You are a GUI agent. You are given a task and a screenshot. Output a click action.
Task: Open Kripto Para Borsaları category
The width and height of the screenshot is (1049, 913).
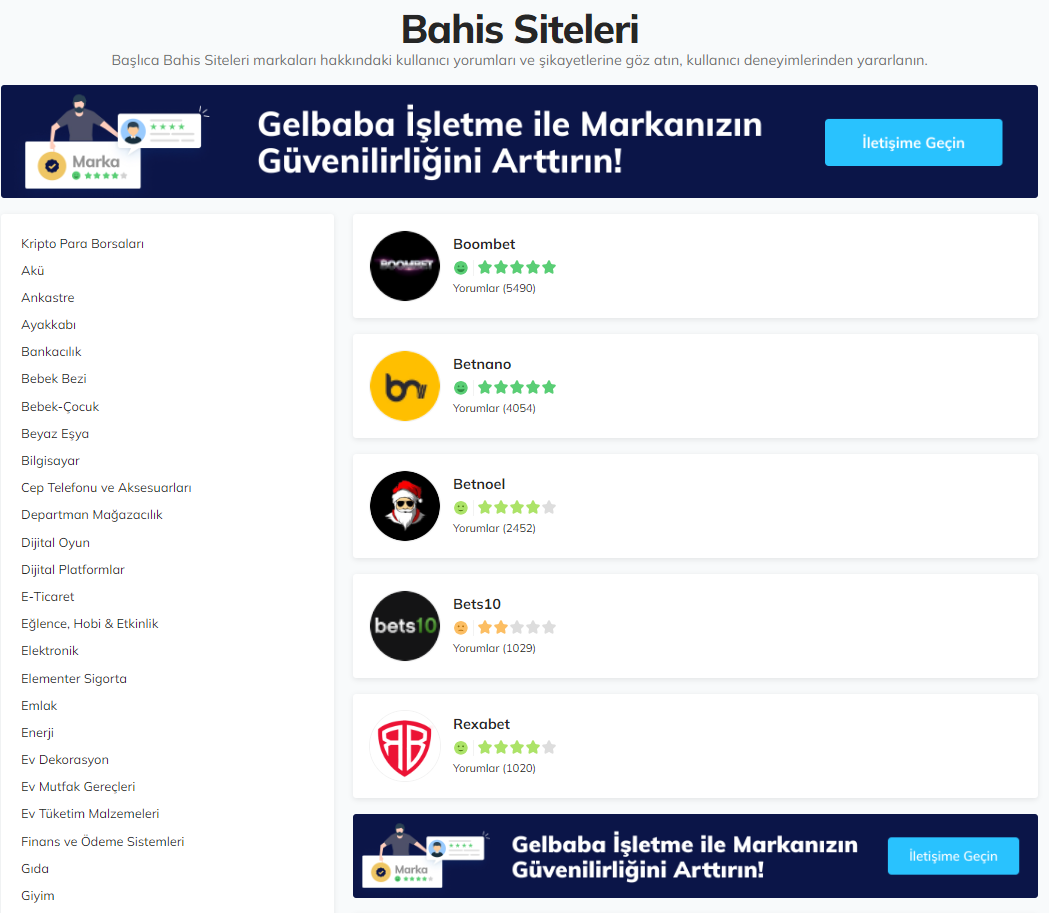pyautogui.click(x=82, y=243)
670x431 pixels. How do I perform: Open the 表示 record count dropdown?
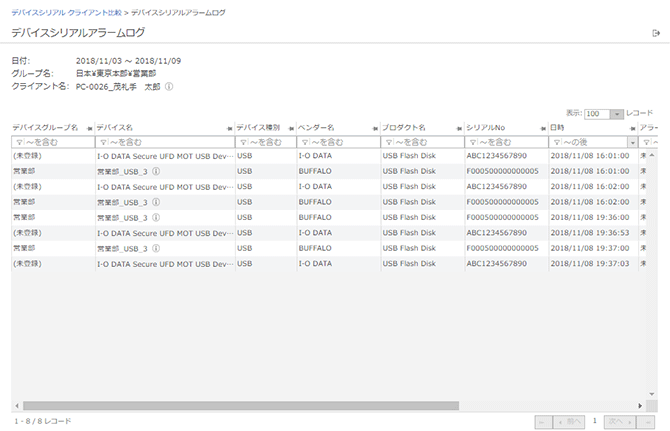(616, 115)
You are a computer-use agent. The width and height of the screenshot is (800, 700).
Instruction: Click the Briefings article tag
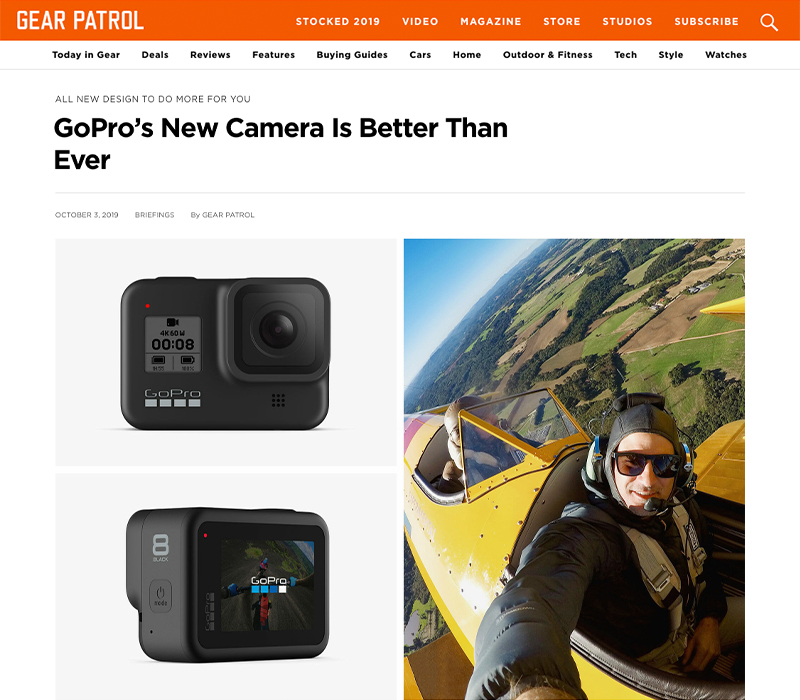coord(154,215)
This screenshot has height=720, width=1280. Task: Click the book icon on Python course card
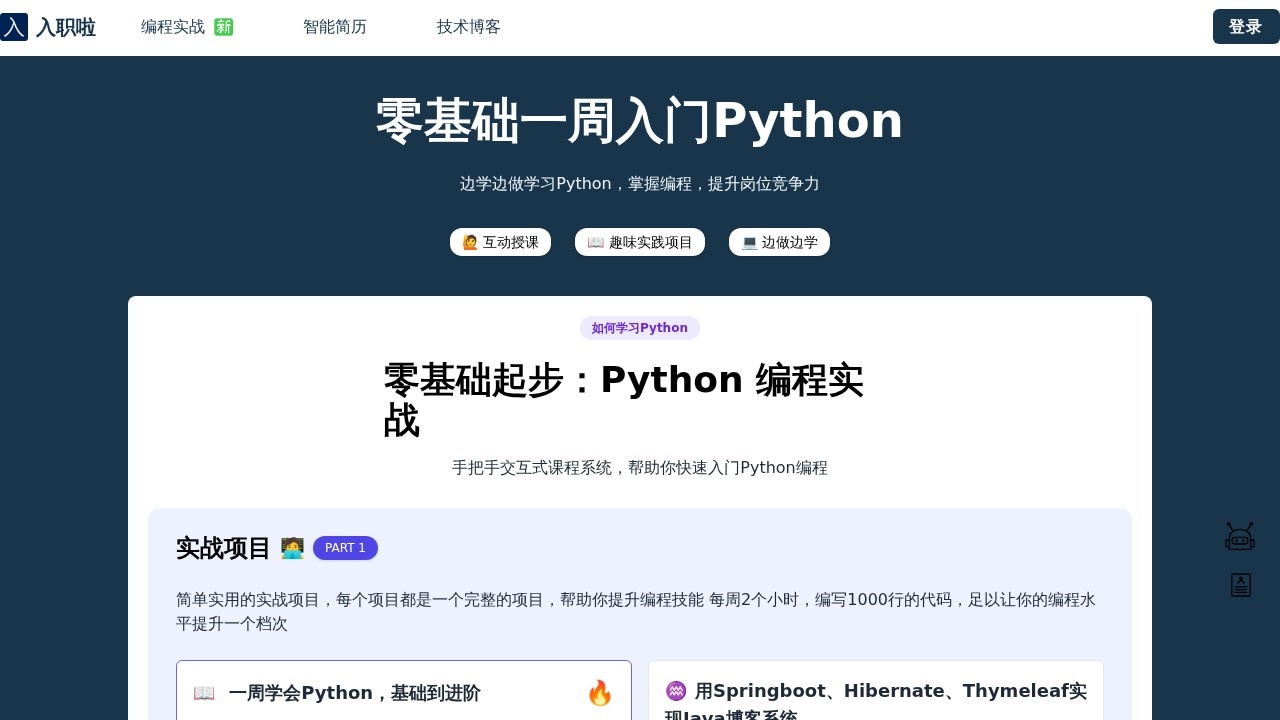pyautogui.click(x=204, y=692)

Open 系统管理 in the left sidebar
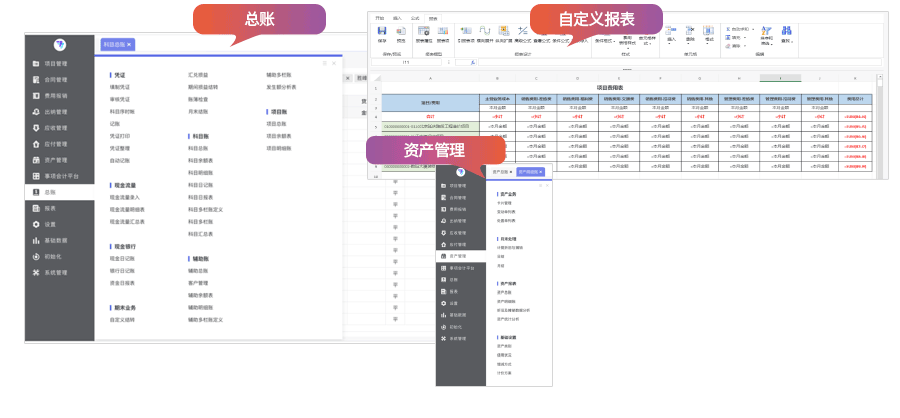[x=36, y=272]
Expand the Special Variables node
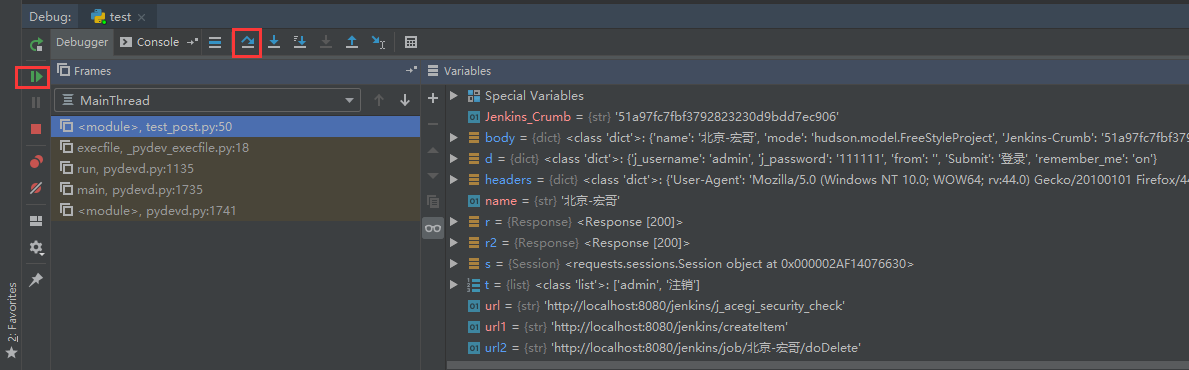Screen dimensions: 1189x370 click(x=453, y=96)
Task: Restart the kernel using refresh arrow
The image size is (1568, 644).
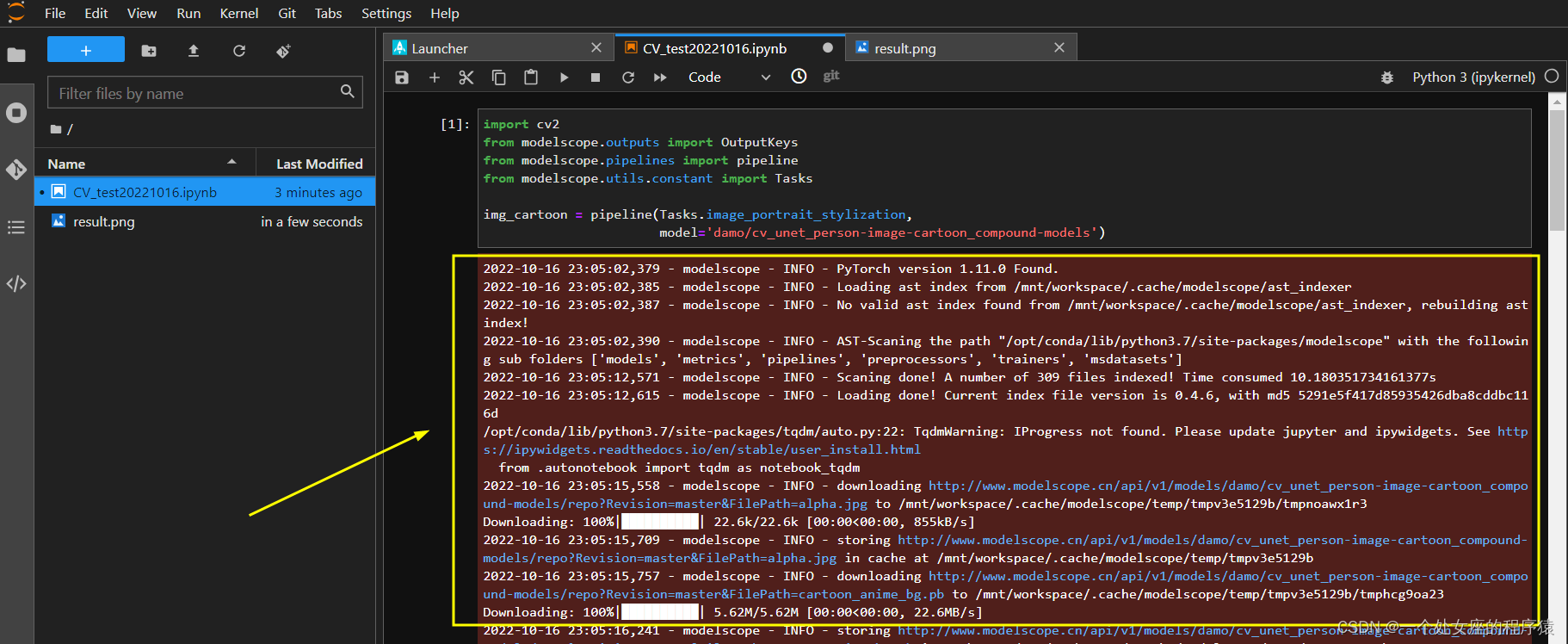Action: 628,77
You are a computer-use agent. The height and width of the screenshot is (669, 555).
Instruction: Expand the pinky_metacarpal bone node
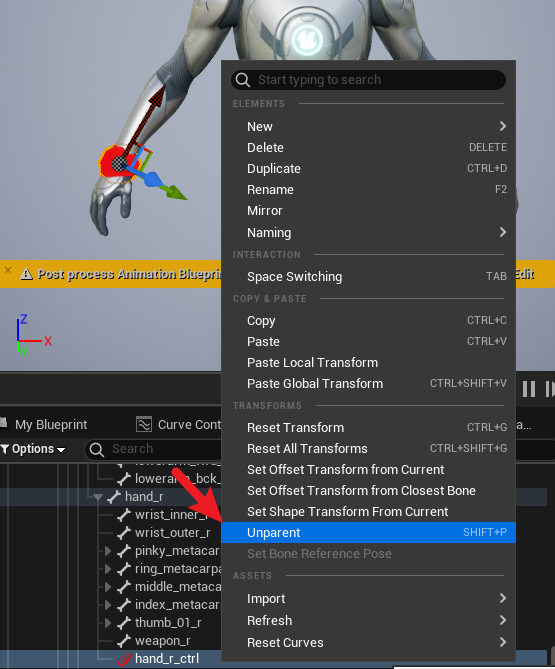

====

*EXERCISE DESCRIPTION*
Transcribe each record exactly as it appears, but omit every picture.

*RESULT*
You are a GUI agent. You are given a task and a screenshot. Output a click action.
Task: Open Kripto Para Borsaları category
The width and height of the screenshot is (1049, 913).
pyautogui.click(x=82, y=243)
670x431 pixels. How do I perform: Open the 表示 record count dropdown?
(616, 115)
You are a computer-use agent. The width and height of the screenshot is (800, 700).
Instruction: Click the Briefings article tag
coord(154,215)
This screenshot has height=720, width=1280. Task: Click the book icon on Python course card
pyautogui.click(x=204, y=692)

Open 系统管理 in the left sidebar
[x=36, y=272]
Expand the Special Variables node
Screen dimensions: 1189x370 click(x=453, y=96)
Task: Restart the kernel using refresh arrow
The image size is (1568, 644).
Action: 628,77
You are a computer-use agent. The height and width of the screenshot is (669, 555).
Instruction: Expand the pinky_metacarpal bone node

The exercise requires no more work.